Se non vi vengono in mente altri casi in cui si applichi questa regola, siete in buona compagnia. Si contano sulle dita di una mano i casi in cui potete iniziare a compiere un'azione apparentemente legale, ma il gioco interviene e vi costringe a riavvolgere. Conferire può fare questo e altro.

Bonus (malus, anzi): questa interazione è cambiata di recente, quindi non stupitevi se trovate in giro articoli che dicono il contrario. Quando la profetessa è stata stampata era lecito lanciare creature, pagando il costo di Conferire, come se avessero Lampo. Sospiriamo insieme.

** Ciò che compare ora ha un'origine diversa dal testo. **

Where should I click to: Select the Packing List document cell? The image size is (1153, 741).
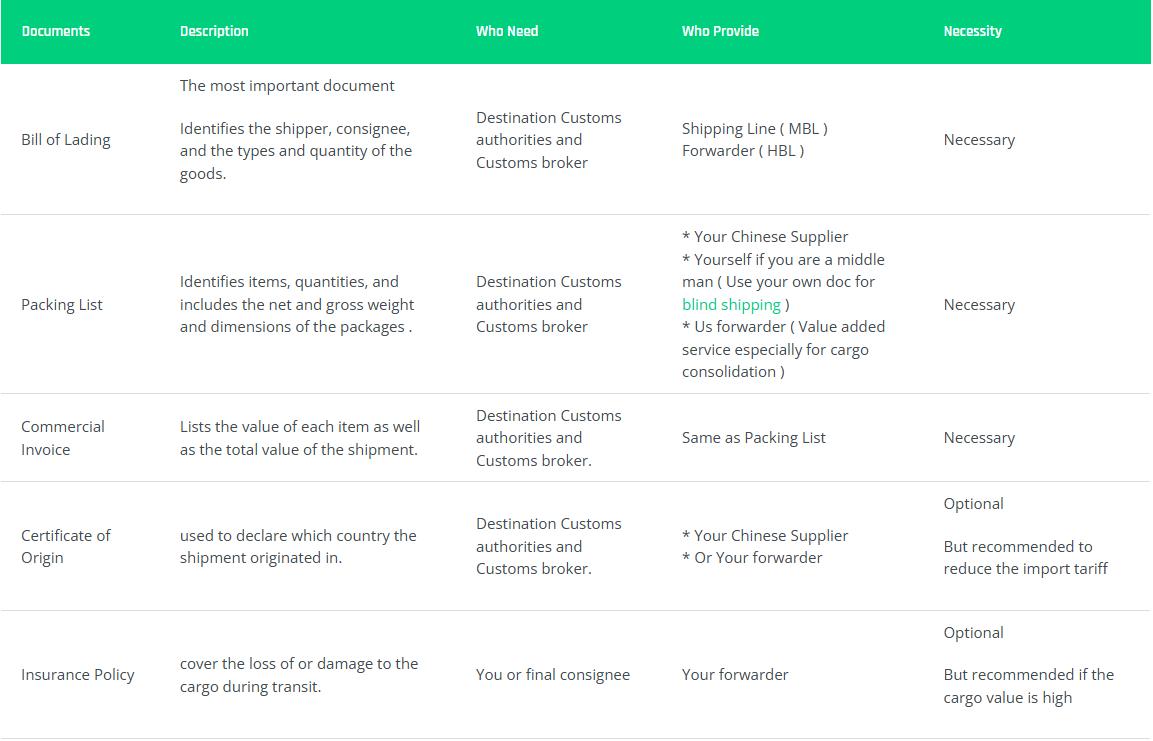(x=62, y=304)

Terzo capo d'imputazione: l'infame trio degli animini

Ai designer di Alpha (leggi: il signor Garfield) sembrava un'idea molto elegante: avendo in mente i negromanti, che animano zombie dai cimiteri… si potrebbe fare una carta simile: un Incanta Creatura — così si chiamavano al tempo gli incantesimi Aura — che non incanti creature normali, ma… creature morte. Nel farlo, ovviamente, le riporti sul campo di battaglia. Con un bel -1/-0, per riflettere la ben nota goffaggine dei morti che tornano.

Tanto elegante concettualmente, quanto infattibile concretamente. Per una serie nutrita di motivi: una carta creatura, nel cimitero, è semplicemente una carta creatura. Non è un permanente. Quindi è molto scomodo inventarsi un'Aura in grado di seguire la carta creatura nel delicato processo di resurrezione: ricordiamo che i permanenti che cambiano zona hanno la brutta tendenza a non ricordare cosa fossero nella zona precedente.

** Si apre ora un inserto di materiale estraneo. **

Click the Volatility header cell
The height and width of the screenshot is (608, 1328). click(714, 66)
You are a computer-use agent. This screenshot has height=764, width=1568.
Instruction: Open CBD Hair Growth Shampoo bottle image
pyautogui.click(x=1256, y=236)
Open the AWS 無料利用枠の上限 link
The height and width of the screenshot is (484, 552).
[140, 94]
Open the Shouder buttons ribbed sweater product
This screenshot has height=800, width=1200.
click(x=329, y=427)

Se incanto una creatura morta, quindi, quando questa torna sul campo di battaglia non sto più incantando una creatura morta (e l'Aura viene staccata dalle azioni di stato). Il che rende Animate Dead completamente inutile.

Beh, il testo attuale, quello necessario a far funzionare la carta come originariamente pensato, è questo:

Enchant creature card in a graveyard
When Animate Dead enters the battlefield, if it's on the battlefield, it loses "enchant creature card in a graveyard" and gains "enchant creature put onto the battlefield with Animate Dead." Return enchanted creature card to the battlefield under your control and attach Animate Dead to it. When Animate Dead leaves the battlefield, that creature's controller sacrifices it.
Enchanted creature gets -1/-0.


Avete capito bene. Quest'Aura viene trasformata da una propria abilità innescata: da "Incanta carta creatura in un cimitero" a "Incanta creatura messa sul campo di battaglia da Animate Dead" (sic), giusto in tempo per poter essere assegnata alla creatura che l'innescata stessa ha prontamente recuperato dal cimitero.

Facile, no?

Valgono tutti i deliri del caso precedente, ovviamente: è lecito animare una creatura con shroud, mentre animare Akroma sortirà l'effetto di farle fare un giro fuori dal cimitero, per poi tornarvi repentinamente. Animate Dead diventerà un'Aura, cercherà di assegnarsi, non ci riuscirà, le azioni di stato la manderanno al cimitero e lei si trascinerà dietro L'Akroma appena rianimata, a colpi di innescata.

Bleah.

Il passato di Magic ci ha regalato ben tre carte con funzionamento simile: Animate Dead, Dance of the Dead e Necromancy. Quest'ultima entra sul campo di battaglia come incantesimo senza sottotipi, ed è poi la sua innescata a trasformarla in Aura. Ma la sostanza è sempre quella.

L'esponente più recente di questa sfortunata famiglia di "animini" è Diabolic Servitude: il template è più moderno e solo marginalmente più agile, ma il confronto con i predecessori è lasciato come esercizio ai nostri masochisti lettori.

È tutto anche per questa volta. Speriamo di avervi confuso le idee a dovere, e di avervi fatto passare la voglia di fare cose troppo strane con gli incantesimi Aura.